• [Try it] Copy the entries below exactly, but only from the line containing "Viewport: 760px width, 613px height." through the final line.

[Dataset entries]

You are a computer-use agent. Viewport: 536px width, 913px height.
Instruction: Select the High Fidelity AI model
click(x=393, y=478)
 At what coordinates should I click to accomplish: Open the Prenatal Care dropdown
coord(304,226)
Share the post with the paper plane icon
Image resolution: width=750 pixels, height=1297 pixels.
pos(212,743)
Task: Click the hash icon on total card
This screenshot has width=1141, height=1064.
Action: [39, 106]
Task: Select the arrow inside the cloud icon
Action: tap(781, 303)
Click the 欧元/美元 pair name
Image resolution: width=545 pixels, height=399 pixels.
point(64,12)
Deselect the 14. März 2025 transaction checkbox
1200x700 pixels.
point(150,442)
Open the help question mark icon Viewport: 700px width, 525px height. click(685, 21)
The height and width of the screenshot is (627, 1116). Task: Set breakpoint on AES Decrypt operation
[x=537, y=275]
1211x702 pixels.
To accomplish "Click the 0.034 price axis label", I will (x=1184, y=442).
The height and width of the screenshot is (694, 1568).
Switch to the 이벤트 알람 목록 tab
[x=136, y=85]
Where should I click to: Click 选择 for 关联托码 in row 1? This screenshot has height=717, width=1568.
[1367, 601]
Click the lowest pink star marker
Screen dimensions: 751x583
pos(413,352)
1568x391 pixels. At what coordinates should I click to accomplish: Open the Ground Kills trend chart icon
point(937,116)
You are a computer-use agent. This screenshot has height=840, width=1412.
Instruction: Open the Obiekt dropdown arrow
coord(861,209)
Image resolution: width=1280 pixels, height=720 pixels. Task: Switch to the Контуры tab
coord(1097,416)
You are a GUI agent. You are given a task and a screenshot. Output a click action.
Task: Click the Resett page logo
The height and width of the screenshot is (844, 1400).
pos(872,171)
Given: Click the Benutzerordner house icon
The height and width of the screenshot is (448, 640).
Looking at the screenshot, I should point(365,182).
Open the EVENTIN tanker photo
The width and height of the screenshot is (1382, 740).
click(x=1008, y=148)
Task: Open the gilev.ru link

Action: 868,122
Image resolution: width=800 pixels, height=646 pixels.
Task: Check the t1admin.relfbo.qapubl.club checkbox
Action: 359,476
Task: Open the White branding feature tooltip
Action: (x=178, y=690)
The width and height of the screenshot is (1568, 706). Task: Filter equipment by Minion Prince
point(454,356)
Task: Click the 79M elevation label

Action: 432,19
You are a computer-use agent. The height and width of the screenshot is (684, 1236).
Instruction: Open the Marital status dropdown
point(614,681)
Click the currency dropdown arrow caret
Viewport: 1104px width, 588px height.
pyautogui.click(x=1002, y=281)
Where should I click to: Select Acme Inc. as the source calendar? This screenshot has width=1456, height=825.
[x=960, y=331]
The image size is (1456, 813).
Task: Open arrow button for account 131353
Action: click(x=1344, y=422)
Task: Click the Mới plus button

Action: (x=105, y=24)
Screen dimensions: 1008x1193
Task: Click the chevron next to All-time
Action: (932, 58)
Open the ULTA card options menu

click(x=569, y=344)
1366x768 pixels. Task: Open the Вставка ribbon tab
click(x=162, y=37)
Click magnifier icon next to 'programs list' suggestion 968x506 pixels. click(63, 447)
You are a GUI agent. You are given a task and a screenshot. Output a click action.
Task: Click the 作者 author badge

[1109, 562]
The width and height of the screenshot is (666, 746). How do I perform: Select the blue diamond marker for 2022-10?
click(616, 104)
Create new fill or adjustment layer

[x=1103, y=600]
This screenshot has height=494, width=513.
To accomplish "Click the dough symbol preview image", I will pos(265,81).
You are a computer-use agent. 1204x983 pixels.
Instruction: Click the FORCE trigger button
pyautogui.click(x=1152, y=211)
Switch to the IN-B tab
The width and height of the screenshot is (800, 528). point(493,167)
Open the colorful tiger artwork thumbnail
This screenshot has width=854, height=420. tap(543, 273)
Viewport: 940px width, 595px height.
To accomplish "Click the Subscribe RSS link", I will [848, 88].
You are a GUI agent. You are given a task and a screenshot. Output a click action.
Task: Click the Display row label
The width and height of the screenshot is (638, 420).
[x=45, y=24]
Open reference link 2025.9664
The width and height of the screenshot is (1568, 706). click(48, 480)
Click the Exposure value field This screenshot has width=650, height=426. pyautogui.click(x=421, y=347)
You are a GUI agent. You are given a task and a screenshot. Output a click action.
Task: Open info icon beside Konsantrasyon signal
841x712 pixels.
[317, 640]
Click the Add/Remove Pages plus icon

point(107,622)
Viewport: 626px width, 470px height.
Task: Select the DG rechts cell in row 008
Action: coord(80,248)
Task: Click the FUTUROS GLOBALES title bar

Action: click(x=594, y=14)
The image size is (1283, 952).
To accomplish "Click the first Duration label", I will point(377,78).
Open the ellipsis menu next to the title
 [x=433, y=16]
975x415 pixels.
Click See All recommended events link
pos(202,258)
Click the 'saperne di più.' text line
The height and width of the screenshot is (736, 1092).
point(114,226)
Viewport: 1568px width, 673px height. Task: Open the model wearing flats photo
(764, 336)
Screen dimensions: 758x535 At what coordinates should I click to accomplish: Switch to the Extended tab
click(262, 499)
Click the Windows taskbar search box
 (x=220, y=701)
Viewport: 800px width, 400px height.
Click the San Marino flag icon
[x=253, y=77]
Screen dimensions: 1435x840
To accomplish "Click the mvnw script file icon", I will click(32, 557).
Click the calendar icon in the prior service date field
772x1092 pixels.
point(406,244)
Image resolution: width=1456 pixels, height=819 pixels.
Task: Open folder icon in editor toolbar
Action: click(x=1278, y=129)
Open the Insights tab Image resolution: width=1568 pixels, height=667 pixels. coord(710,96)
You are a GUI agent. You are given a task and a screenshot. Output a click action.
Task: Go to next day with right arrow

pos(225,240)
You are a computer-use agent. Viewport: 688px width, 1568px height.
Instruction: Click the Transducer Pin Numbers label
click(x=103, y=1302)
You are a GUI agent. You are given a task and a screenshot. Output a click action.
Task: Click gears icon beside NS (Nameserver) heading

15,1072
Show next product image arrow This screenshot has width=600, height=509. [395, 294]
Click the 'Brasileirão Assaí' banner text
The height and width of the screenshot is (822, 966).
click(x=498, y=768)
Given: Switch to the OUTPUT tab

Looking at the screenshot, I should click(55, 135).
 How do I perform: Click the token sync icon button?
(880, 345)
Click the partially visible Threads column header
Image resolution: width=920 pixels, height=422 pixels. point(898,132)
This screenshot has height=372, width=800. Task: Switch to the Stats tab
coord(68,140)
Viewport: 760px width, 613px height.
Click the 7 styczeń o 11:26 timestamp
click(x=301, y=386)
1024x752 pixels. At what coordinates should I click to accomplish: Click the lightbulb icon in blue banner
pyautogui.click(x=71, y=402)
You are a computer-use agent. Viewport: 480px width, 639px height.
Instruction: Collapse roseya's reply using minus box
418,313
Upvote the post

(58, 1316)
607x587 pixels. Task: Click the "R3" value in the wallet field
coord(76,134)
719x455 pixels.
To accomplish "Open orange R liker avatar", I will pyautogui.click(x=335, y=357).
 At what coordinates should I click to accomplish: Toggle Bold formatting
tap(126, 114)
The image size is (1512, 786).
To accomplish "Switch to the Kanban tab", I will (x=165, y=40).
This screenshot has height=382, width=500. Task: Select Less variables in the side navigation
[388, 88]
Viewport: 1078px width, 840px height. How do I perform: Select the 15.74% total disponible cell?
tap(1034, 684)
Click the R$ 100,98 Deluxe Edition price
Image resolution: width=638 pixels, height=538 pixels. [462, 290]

• [Answer box]
Viewport: 760px width, 613px height.
Click the 7 styczeń o 11:26 timestamp
click(x=301, y=386)
1024x752 pixels. At what coordinates should I click to accomplish: Click the lightbulb icon in blue banner
pyautogui.click(x=71, y=402)
You are a computer-use agent. Viewport: 480px width, 639px height.
Instruction: Collapse roseya's reply using minus box
418,313
Upvote the post

(58, 1316)
607x587 pixels. Task: Click the "R3" value in the wallet field
coord(76,134)
719x455 pixels.
To accomplish "Open orange R liker avatar", I will pyautogui.click(x=335, y=357).
 At what coordinates should I click to accomplish: Toggle Bold formatting
tap(126, 114)
The image size is (1512, 786).
To accomplish "Switch to the Kanban tab", I will (x=165, y=40).
This screenshot has height=382, width=500. Task: Select Less variables in the side navigation
[388, 88]
Viewport: 1078px width, 840px height. How do I perform: Select the 15.74% total disponible cell?
tap(1034, 684)
Click the R$ 100,98 Deluxe Edition price
Image resolution: width=638 pixels, height=538 pixels. [462, 290]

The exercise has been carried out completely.